One might simply describe this book as a theology of technology. The author, Tim Challies, aims to find the 'sweet spot' where "our use of technology is not just thoughtful and informed, but it is informed by the Bible, by an understanding of God's purpose for technology".
Challies looks at how technology fits into a Christian view of creation, noting both the God-ordained creativity and potential for blessing that technology brings, but also recognising that in a fallen world this blessing can be distorted. The benefits of technology, he notes, are often obvious, while the pitfalls and costs it may bring are not, and thus we need to think carefully about these issues when introducing a new technology into our lives. Often we mistake technology for being additive, adding a certain functionality to our lives, when it reality it is ecological, actually changing the way we live.

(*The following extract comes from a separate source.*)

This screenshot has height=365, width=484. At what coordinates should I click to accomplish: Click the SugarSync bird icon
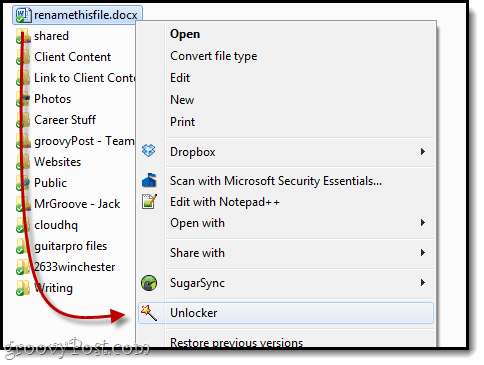coord(149,283)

He looks at how technology and information can become addictive. He points out that we too often begin to see ourselves the way we evaluate technology, thinking faster and greater capacity is best, and warning that we are beginning to lose the ability to read and think deeply, often outsourcing what our brains ought to be doing, to pieces of hardware and software.
This book also looks at issues of authority and perception of truth and the way sites like Google and Wikipedia have changed our understanding in this area, both helpfully and unhelpfully, looking in particular at the danger of truth by consensus.

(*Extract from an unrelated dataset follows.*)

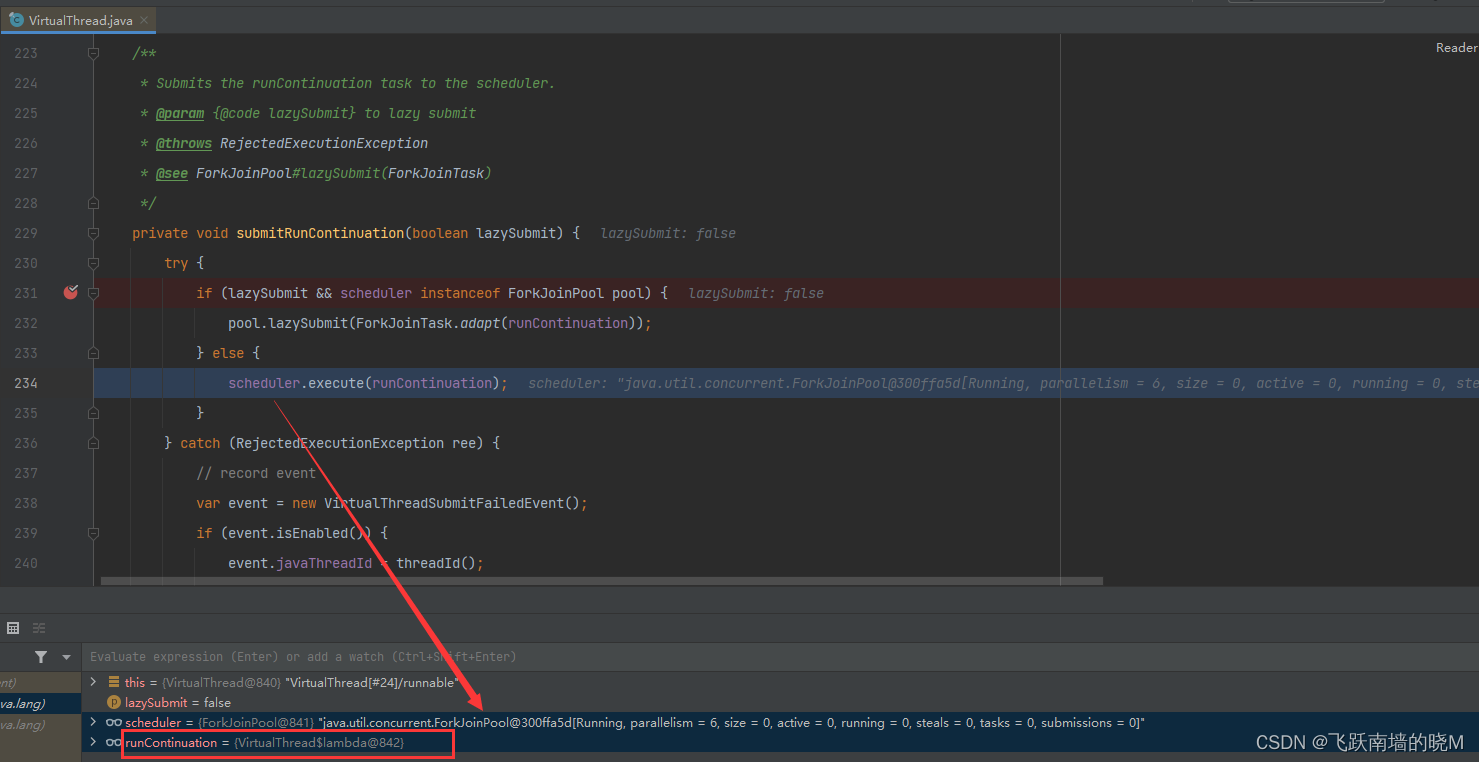
Task: Expand the 'this' variable in watches
Action: click(92, 682)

Challies is certainly not arguing for any kind of anti-progress, anti-technology Ludditism, but rather calls for us to be more discerning and thoughtful in the technologies we use and how we use them. Putting this in the context of faithful Christian living, he helpfully raises issues of accountability and idolatory. He is arguing for a view of technology that sees it as a good gift from God, to be used as our tools, not for us to become enslaved to it. After each chapter he ends with a few questions which help the reader formulate their own ideas and see how these issues might play out in their own life.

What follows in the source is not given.